Indie author Candace Gylgayton was born in Falmouth, Massachusetts, but spent her earliest years in Tokyo, Japan, before relocating to the Bay Area of California where she has lived ever since. Candace received her B.A. with departmental honours from the University of California, Santa Cruz, where she wrote her thesis on the uses of iconographic images in Byzantine art. A self-acknowledged history geek, many of her stories reflect her fascination with the never-ending story of human beings. Along with a handful of short stories, some of which can be read at her website www.candacegylgayton.com, she is the author of the fantasy duet The Pentacle War, which is comprised of Hearts in Cups (Book One) and Swords and Wands (Book Two).
What inspires you to write?
I tell myself stories all the time; as I’m driving or gardening, while riding my horse or walking my dog, I’m always spinning stories in my head. I think the psychological term is “daydreaming”. Sometimes something I’ve seen, a film or something on television, or something I’ve read, or heard about, will start firing synapses and I’ll find myself caught up in a narrative. Most of the time the story goes no further, but occasionally that process will spark something that eventually ends up as words on a page.

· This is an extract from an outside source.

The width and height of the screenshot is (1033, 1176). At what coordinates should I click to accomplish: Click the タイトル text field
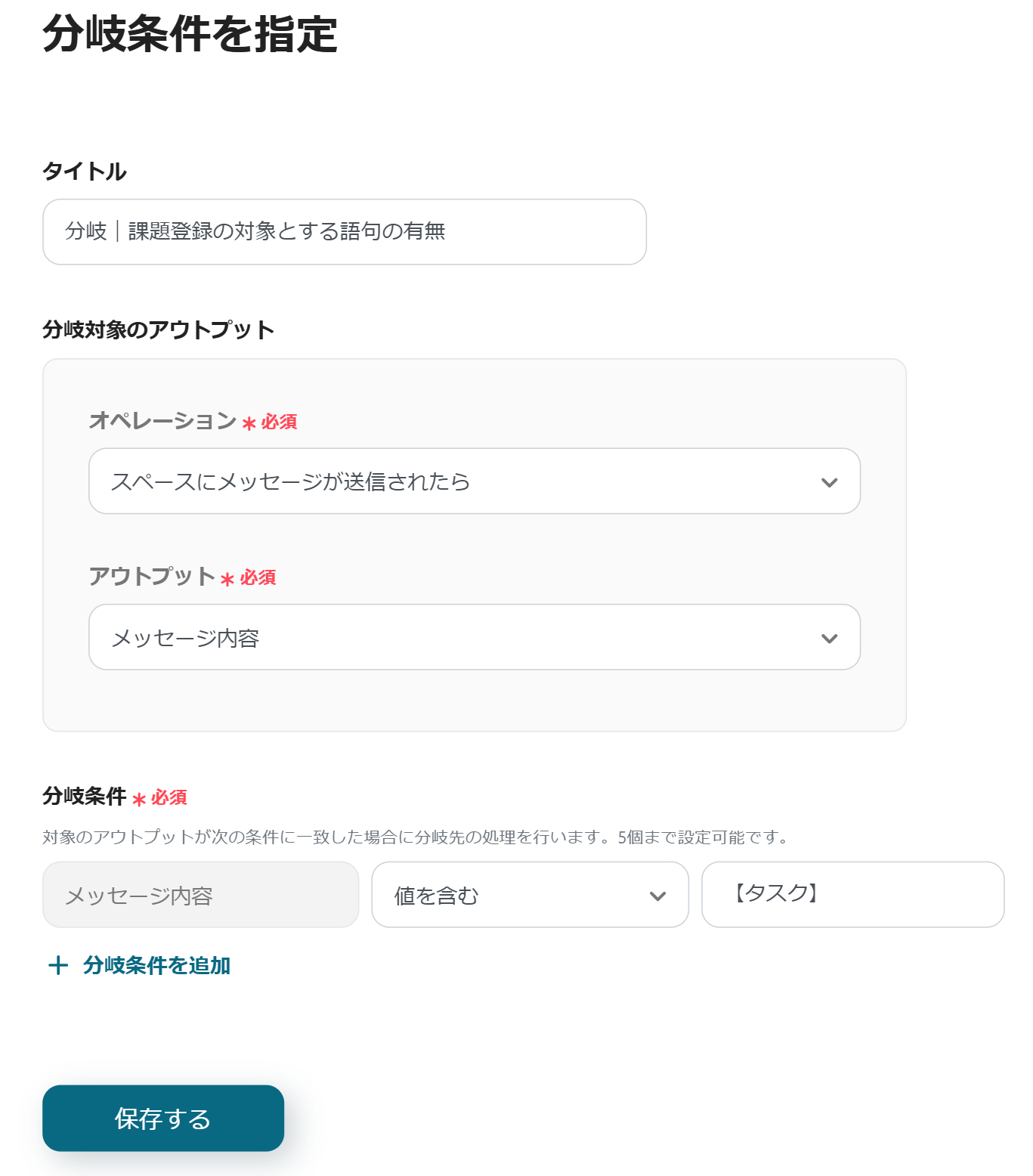344,232
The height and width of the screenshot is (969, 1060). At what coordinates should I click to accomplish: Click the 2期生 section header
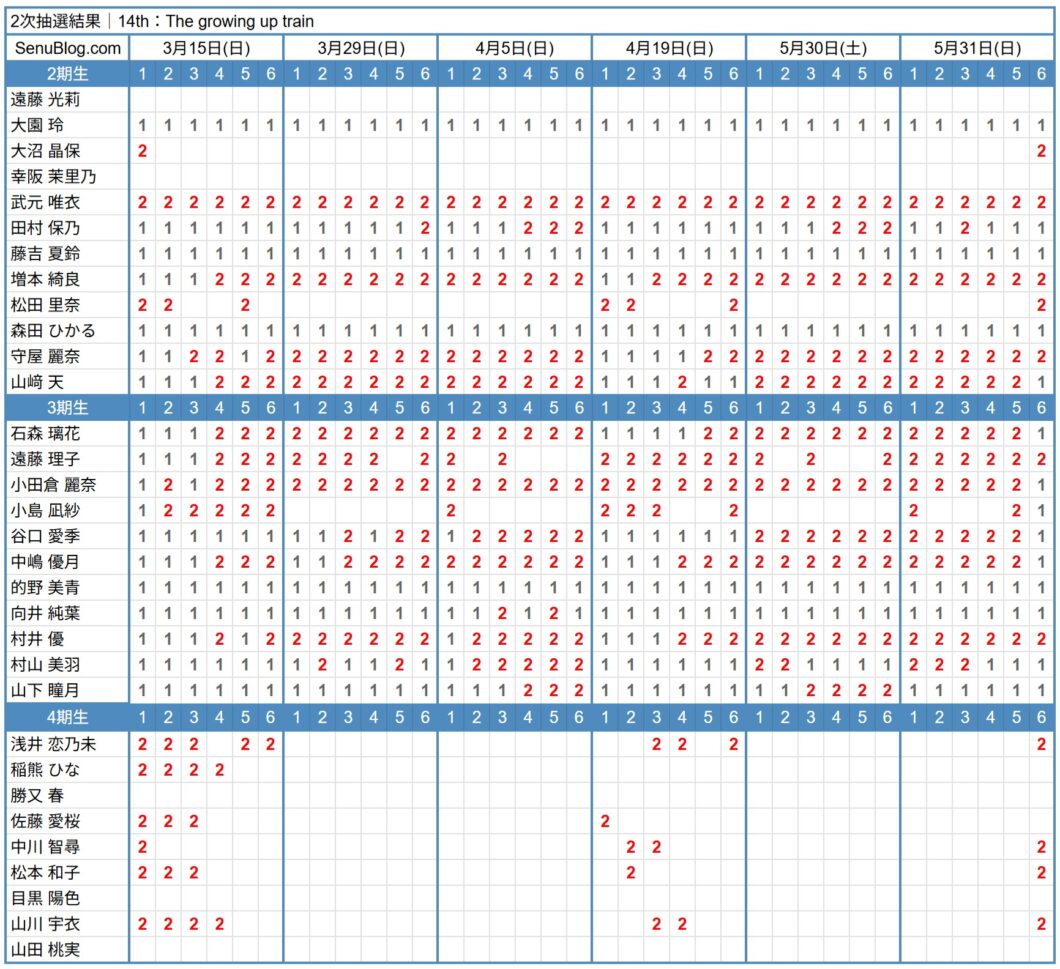(67, 73)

Tell us about your writing process.
When I am working on something, like a novel, I play around with scenes and characters in my head. I’ll mentally advance the story in one direction or another to see what happens. But when I start to actually put the words down, the inner-logic of the story will usually assert itself and I end up “following my muse” to use the old cliché. I’m definitely a “seat of the pants” writer when I sit down at my keyboard, although I will jot down notes when they occur to me about various aspects of the story.
For Fiction Writers: Do you listen (or talk to) to your characters?
My characters arise someplace in my subconscious and step onto the stage of conscious thought during the creative process of “storying”. What is interesting is that some characters show up as the story needs them, other characters seem to develop on their own and then a story materializes for them to inhabit. It is a rather complicated process. For the most part I don’t think about it too much. I prefer to let the stories and characters percolate in my head until they become so compelling that I have to write them down. I especially enjoy creating strong female characters who are not afraid of life.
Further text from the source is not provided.